The First argument for God’s existence
1. men know that they are imperfect, yet find in their minds an idea of supreme perfection.

2. A cause must contain at least as much reality as its effect (again, remember Plato), to the conclusion that . . .

3. the cause of the idea of perfection must itself be a perfect being -- God.

4. A perfect, omnipotent, omnibenevolent God would not allow the evil Deceiver to exist.

Nex he used a version of St. Anselm’s “ontological argument” which as a priori, i.e., making no appeal to the external world--(a world which for Descartes did not yet exist), he “proved” God’s existence, thereby disposing of the Evil Genius

1. Existence, being a perfection, can no more be separated from the concept of a supremely perfect being than the fact that its angles equal two right angles can be separated from the concept of a triangle.

2. So, the supremely perfect being (God) must by definition exist.

Building upon this Descartes recovered math into his system (the only objection to math was the Evil Genius hypothesis.)

Applying math to his innate idea of corporeal substance, Descartes came up with what he thought to be the correct account of reality -- the world as known by mathematical physics (Again, remember Plato’s Forms).

1. Scientific knowledge is proven to be possible.

2. For once God’s existence is established, one is no longer limited to the private momentary certainty of one’s own existence;

3. one can now, since God is benevolent and non-deceiving, have a reasonable degree of confidence in the existence of an external world, in one’s powers of memory, in the normal reliability (subject to careful scrutiny) of the senses.

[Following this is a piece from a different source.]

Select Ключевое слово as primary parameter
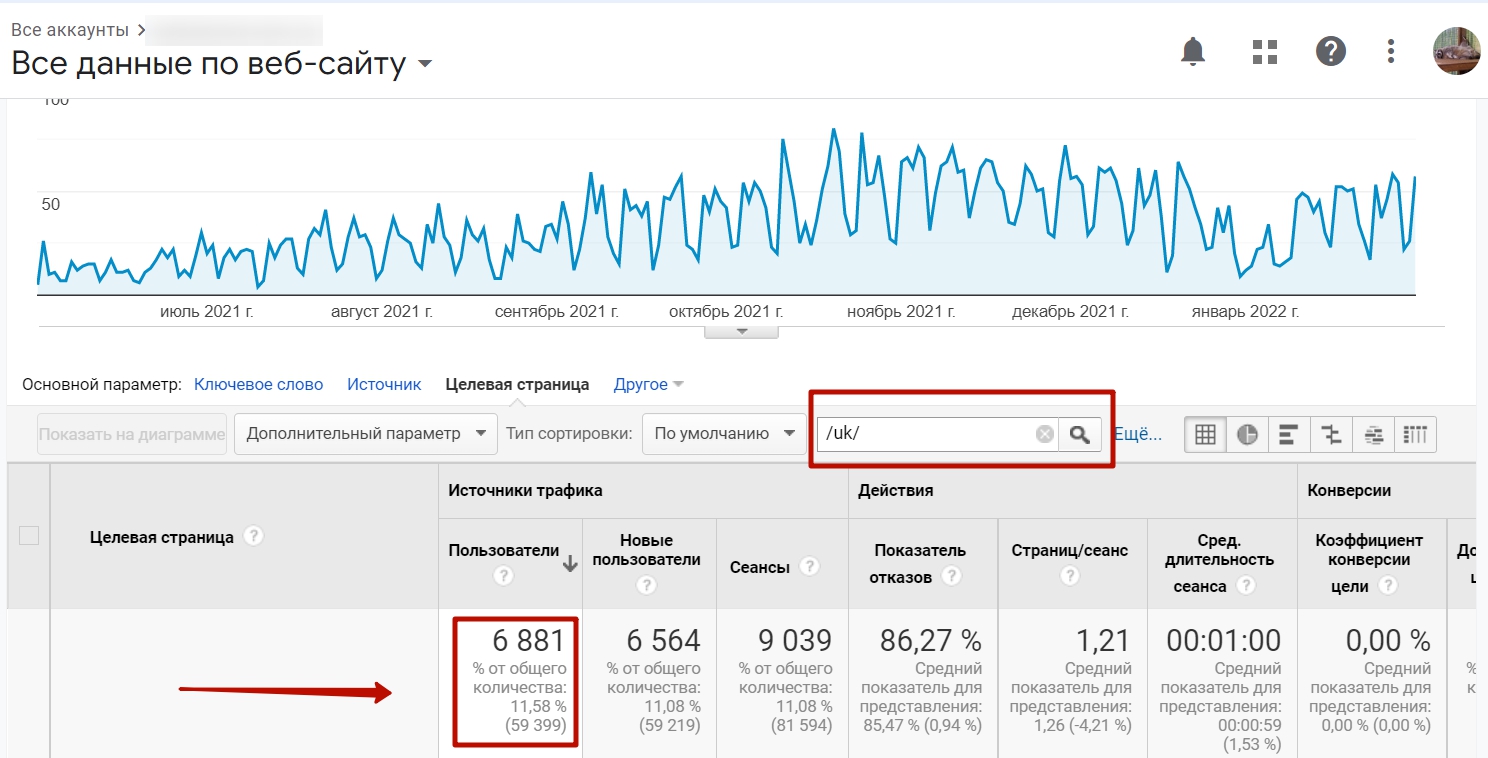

4. The construction of a systematic body of truths becomes possible.

He thus proved that you can have both God and Galileo!

Some interesting observations

Descartes assumes basic logical truths cannot be doubted.
The Law of Non-Contradiction
Descartes never discusses this.

The world is not “what you see is what you get” (naive realism), but a bunch of mathematically measurable quantities (a cold, colorless, odorless, soundless, tasteless world of matter in motion.)
All perceivable qualities (“red,” “blue,” “sweet,” “warm,” “melodious”) are in the mind.

From the proposition “I think, therefore I am,” Descartes proceeds to “I am a being whose whole essence or nature is to think, and whose being requires no place and depends on no material thing.”

For Descartes “thinking” includes intellectual and volitional activities, such as willing and affirming, and even the mental awareness involved in the operations of imagining and perceiving.

“Thought is a world that covers everything that exists in us in such a way that we are immediately conscious of it.”

The result is that the world is made up of two kinds of substances

Mind or consciousness (res cogitans), which is unextended and indivisible, and . . .

Matter (res extensa), which is extended and divisible.


    *
* Substance is defined as “an existent thing which requires nothing but itself in order to exist.”


The mystery of “intermingling” was never unravelled by Descartes

“Cartesian dualism” (mind/soul are interchangeable terms)
The mind is one substance and the body is another.



Descartes was a RATIONALIST

He attempted to construct a world system purely a priori, in contrast to the observational methods of the empiricists.